The complaint cites the U.N.'s February 2005 "Report of the High Commissioner for Human Rights on the situation of human rights in Colombia."
The families say the victims protested against the oil industry in Colombia, including Occidental's abandoned plan to drill on sacred land belonging to the indigenous U'Wa people. They say those protests gave Occidental "ample motive to approve of or ratify the CNA's August 2004 murders of the decedents."
After the murders, the 18th Brigade moved the bodies to alter the crime scene, the families say.
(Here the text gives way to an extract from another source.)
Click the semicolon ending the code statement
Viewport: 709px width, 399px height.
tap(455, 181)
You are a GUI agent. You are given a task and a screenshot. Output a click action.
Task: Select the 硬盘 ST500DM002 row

The army then "falsely claimed that the three union leaders attacked the military unit and therefore the unit was forced to open fire," and Colombian officials publicly stated that the three victims were ELN guerillas, the families say.
"There has never been any credible evidence that any of plaintiffs' decedents were members of the ELN. It was a common practice of the military, as well as businesses, to falsely label effective union leaders as members of a guerrilla group so that they would be targeted for assassination by military or paramilitary groups," according to the complaint.
The plaintiffs seek $ damages for war crimes, extrajudicial killings, crimes against humanity, wrongful death, intentional infliction of emotional distress, negligent infliction of emotional distress, battery, assault, negligent hiring and supervision, and negligence. They are represented by David Grunwald.
Neither Occidental nor the plaintiffs' law firm immediately responded to emailed requests for comment.